**Directions**
Once you find a line containing the word "agent" in the entries below, copy it.

**Records for processing**
----
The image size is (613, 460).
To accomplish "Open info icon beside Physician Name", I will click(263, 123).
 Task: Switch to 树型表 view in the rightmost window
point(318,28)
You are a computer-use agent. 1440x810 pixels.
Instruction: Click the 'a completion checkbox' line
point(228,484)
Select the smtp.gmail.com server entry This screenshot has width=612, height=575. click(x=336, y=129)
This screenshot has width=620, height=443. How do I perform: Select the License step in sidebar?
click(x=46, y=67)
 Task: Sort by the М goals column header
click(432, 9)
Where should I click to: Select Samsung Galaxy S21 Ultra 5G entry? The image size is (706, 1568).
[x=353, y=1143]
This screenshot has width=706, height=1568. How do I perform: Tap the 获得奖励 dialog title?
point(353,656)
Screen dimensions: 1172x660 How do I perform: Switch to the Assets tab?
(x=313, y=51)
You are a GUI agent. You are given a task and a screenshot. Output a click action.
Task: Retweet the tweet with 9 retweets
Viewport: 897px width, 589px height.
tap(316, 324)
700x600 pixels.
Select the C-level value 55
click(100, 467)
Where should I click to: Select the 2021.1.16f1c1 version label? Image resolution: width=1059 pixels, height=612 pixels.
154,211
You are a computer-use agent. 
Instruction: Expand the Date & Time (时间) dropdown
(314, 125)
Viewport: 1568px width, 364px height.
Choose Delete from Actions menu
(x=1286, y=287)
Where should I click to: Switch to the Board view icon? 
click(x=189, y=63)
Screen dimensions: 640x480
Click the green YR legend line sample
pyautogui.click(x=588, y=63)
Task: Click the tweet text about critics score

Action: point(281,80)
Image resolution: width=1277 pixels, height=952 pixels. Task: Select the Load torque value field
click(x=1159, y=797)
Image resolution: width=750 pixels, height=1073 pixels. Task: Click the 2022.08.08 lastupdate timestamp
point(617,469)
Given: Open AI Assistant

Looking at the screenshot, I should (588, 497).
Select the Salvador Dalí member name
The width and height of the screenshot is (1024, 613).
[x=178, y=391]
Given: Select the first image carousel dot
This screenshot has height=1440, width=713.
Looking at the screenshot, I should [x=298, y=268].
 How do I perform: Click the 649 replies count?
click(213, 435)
----
**Reply to the task**
You are a computer-use agent. 1440x810 pixels.
You are a GUI agent. You are given a task and a screenshot. Output a click action.
You are a computer-use agent. 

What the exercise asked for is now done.